• Input material:

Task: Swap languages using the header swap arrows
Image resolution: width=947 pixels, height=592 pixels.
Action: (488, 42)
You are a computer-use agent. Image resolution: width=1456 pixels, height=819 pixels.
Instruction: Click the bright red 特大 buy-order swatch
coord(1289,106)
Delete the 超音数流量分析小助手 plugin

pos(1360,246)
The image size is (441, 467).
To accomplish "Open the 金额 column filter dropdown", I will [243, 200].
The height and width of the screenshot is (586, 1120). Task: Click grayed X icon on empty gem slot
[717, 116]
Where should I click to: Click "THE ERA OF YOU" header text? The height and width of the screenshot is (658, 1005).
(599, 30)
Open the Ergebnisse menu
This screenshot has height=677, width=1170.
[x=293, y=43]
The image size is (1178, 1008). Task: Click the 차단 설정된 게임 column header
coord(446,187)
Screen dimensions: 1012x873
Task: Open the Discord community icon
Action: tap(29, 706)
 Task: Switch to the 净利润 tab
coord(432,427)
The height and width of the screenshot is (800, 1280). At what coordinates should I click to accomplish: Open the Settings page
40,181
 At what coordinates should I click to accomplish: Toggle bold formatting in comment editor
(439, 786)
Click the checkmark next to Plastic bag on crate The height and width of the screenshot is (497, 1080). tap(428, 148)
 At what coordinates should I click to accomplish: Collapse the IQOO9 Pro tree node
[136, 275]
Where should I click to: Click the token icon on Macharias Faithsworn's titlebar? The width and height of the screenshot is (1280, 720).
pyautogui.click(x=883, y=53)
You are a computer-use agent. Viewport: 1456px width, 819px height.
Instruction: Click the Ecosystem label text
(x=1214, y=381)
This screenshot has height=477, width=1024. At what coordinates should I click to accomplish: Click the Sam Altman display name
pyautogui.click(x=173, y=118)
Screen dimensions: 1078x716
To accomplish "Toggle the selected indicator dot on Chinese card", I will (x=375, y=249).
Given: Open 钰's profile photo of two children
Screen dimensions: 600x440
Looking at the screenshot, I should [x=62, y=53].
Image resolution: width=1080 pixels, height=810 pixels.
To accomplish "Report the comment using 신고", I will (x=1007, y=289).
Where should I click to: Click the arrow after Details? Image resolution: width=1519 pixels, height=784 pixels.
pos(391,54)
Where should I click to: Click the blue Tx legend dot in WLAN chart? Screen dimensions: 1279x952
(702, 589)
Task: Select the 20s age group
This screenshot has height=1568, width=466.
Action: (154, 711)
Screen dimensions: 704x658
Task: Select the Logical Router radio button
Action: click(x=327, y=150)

• Stated exercise: Copy the lines from the one with "Task: Select the 20s age group" through the end of the entries, word for word.

• Solution for this task:
Task: Select the 20s age group
This screenshot has height=1568, width=466.
Action: (154, 711)
Screen dimensions: 704x658
Task: Select the Logical Router radio button
Action: click(x=327, y=150)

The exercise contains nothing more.